Stored records

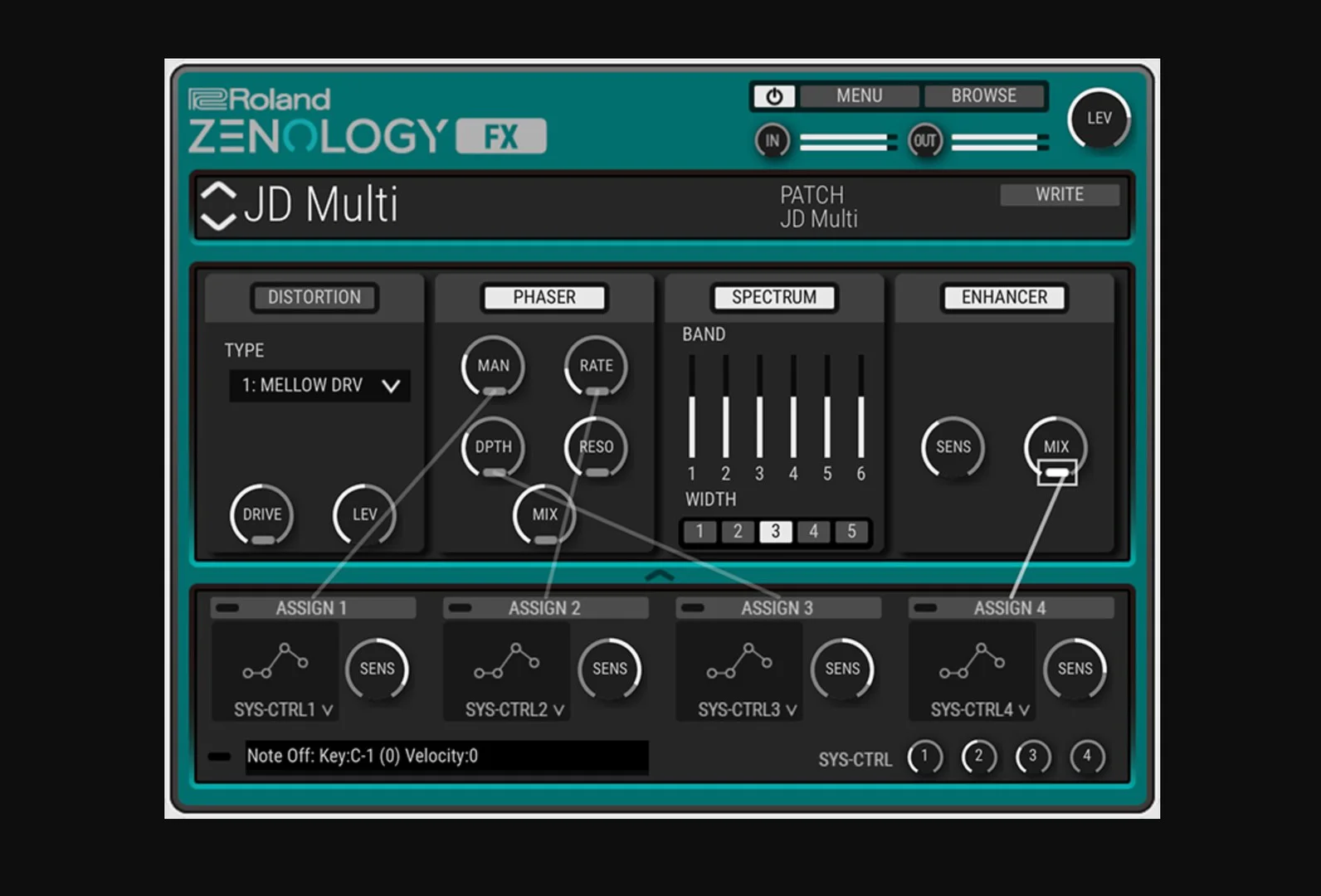
Task: Click SYS-CTRL knob number 2
Action: 978,757
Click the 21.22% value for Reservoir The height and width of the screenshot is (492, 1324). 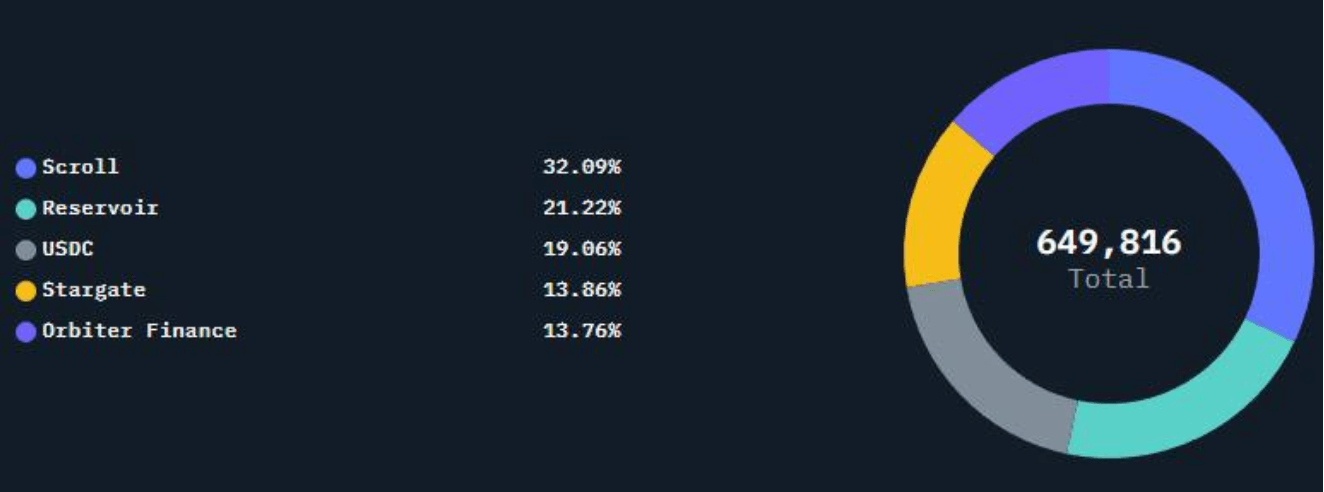click(x=582, y=208)
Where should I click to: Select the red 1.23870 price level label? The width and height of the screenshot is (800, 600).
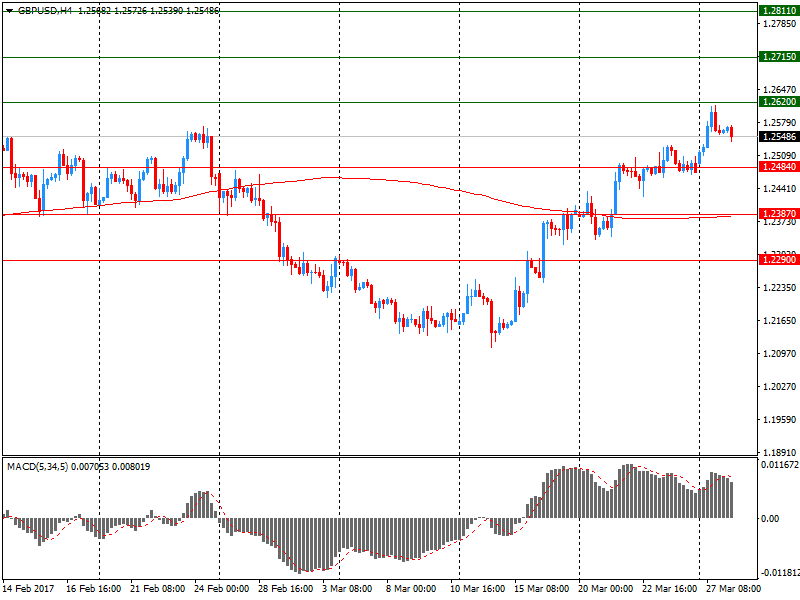tap(778, 214)
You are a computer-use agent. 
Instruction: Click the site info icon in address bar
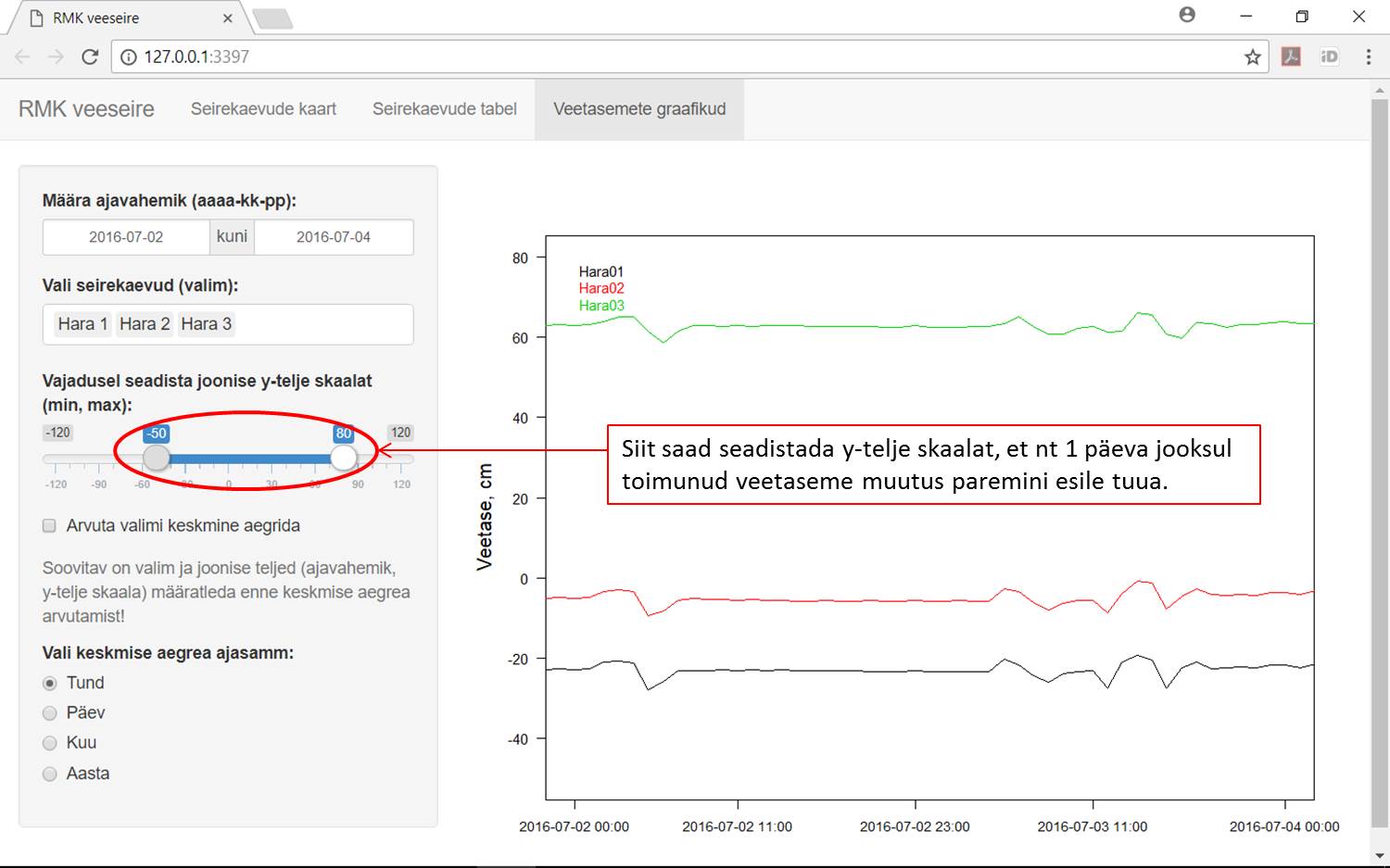point(130,57)
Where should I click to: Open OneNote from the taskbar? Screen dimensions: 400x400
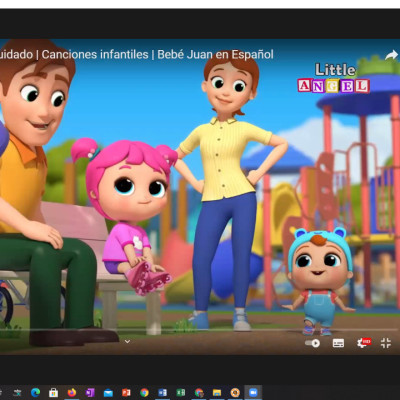point(90,393)
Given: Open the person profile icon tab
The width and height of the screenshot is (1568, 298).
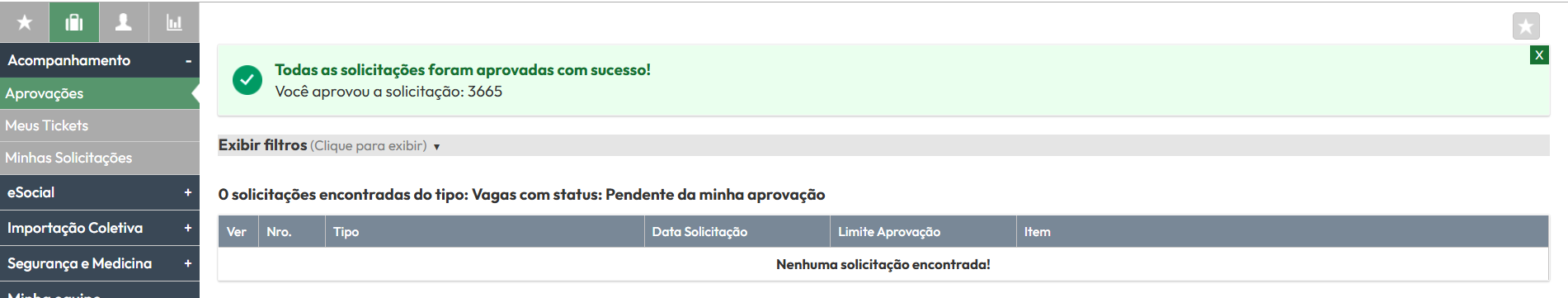Looking at the screenshot, I should pos(124,22).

**WHAT IS BEING ASKED:**
Reproduce, word for word, the lines from the one containing "Instruction: Click the" through the final line above. Leave every picture out.

**WRITTEN SOLUTION:**
Instruction: Click the site info icon in address bar
point(130,57)
Where should I click to: Open OneNote from the taskbar? Screen dimensions: 400x400
point(90,393)
Given: Open the person profile icon tab
The width and height of the screenshot is (1568, 298).
Looking at the screenshot, I should pos(124,22).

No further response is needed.